Um mundo sem esforço

Ouça isso.

E depois veja isso.

Não, não é um post pra agraciar “saudosisticamente” Dorival Caymmi – “Ah que bons tempos eram aqueles de Amélia, Adélia e dos blocos sem violência. Não sei, não conheço nenhuma Amélia e a violência, em todos os sentidos, tá aí embutida no mundo (algum dia não esteve?).
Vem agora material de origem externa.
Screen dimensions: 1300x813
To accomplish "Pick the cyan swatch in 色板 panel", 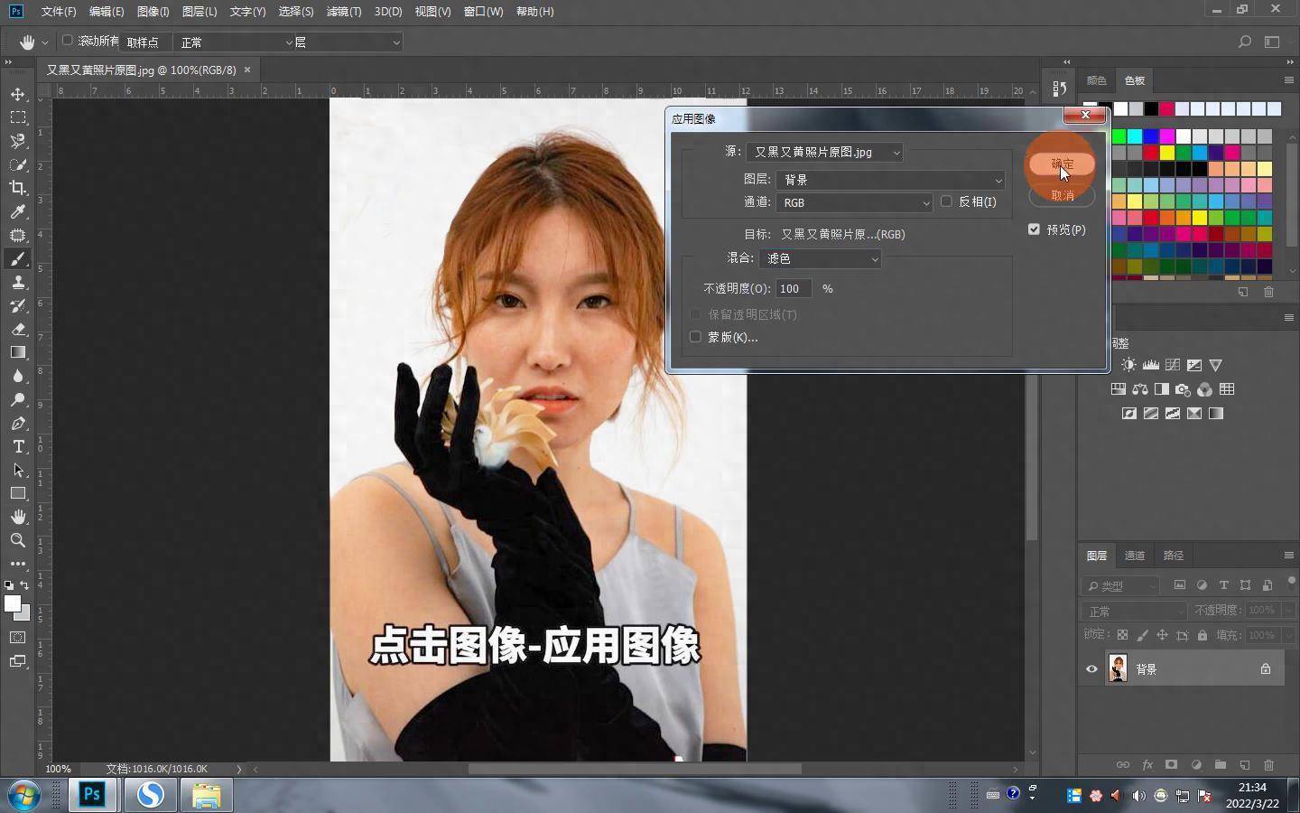I will [x=1135, y=136].
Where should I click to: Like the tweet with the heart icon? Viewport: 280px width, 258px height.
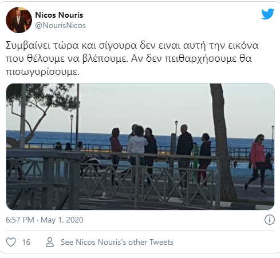click(11, 242)
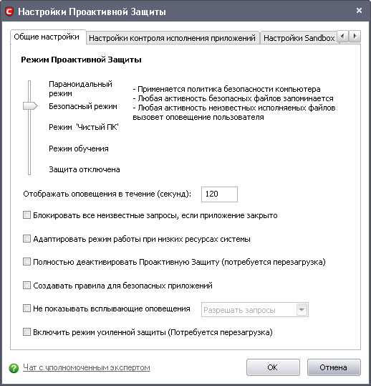371x386 pixels.
Task: Switch to 'Настройки контроля исполнения приложений' tab
Action: [173, 38]
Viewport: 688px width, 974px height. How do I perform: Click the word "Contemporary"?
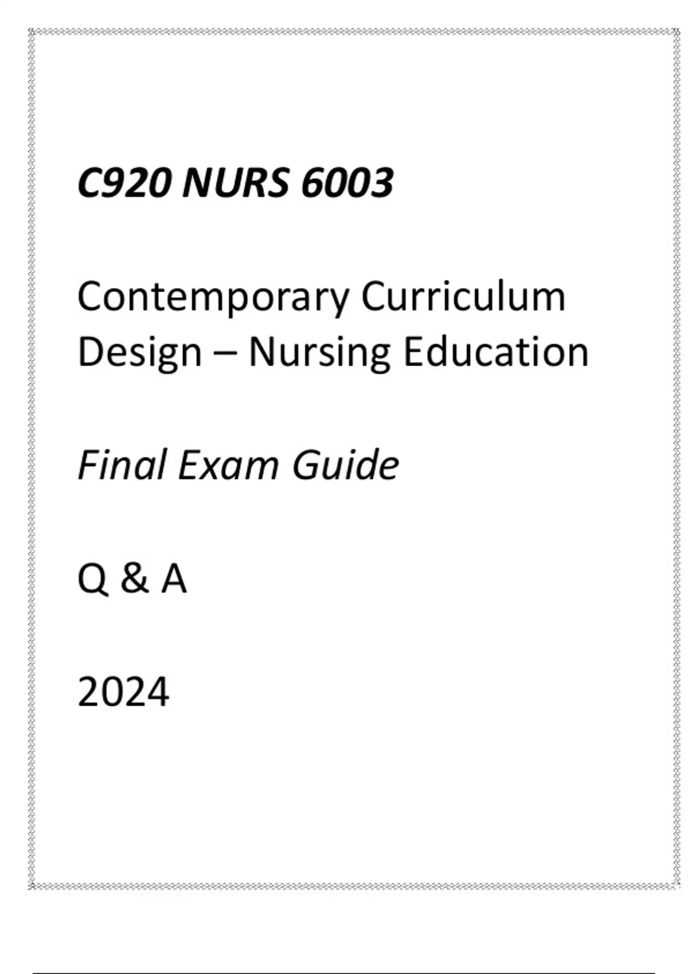pos(213,298)
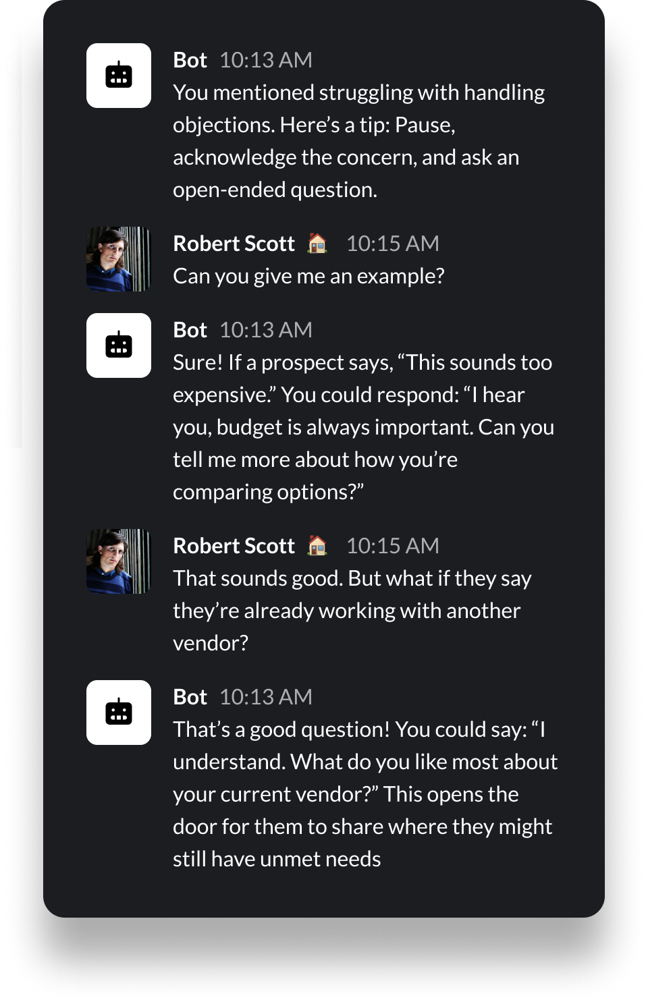The height and width of the screenshot is (1004, 648).
Task: Click the Bot avatar beside the current vendor reply
Action: click(119, 713)
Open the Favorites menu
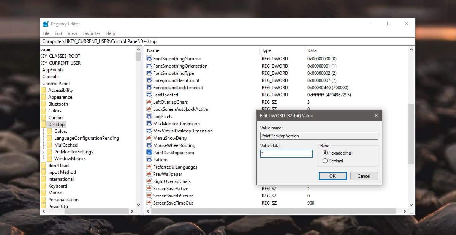Screen dimensions: 456x235 [91, 33]
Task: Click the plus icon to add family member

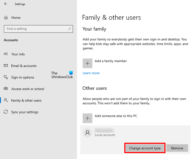Action: (x=87, y=63)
Na verdade, a cena de Estrela da manhã, ao contrário do link da Bethânia pra mim, soa quase redundante nesse contexto, com ele ali, tocando violão pra ela ali na pedra escutando, por que o incrível de Dorival é que ele consegue criar um mundo muito único mas te inserindo ali no meio. Esqueça o papo de novela de rádio. Ponto pra música dessa vez. Sem entrar em rixas sem fundamentos entre ela e o cinema, esse é um dom muito particular de uma obra audio-não-visual. Caymmi trabalha eternamente sobre um tema, em cima de um mundo específico e levantar as qualidades desse mundo já seria algo inovador pro seu tempo. Ele vai além e te transporta durante aqueles minutos da canção pro epicentro (pro)positivo dessa terra. Um outro tipo de imersão. Raras vezes, a música ganha esse poder, onde com imagens, como as de Estrela da manhã, tudo se perde um pouco. Fica tudo dado. Sem o prazer do esforço criativo.

Bateu-me essa sensação quase terapêutica ao andar eternamente esbarrando em alguém pelas ruas de Ipanema. Ultimamente tenho preferido me enfiar numa bolha ouvindo Canções Praieiras pra ver se a praia que é logo ali, fica com mais cara da areia de Caymmi.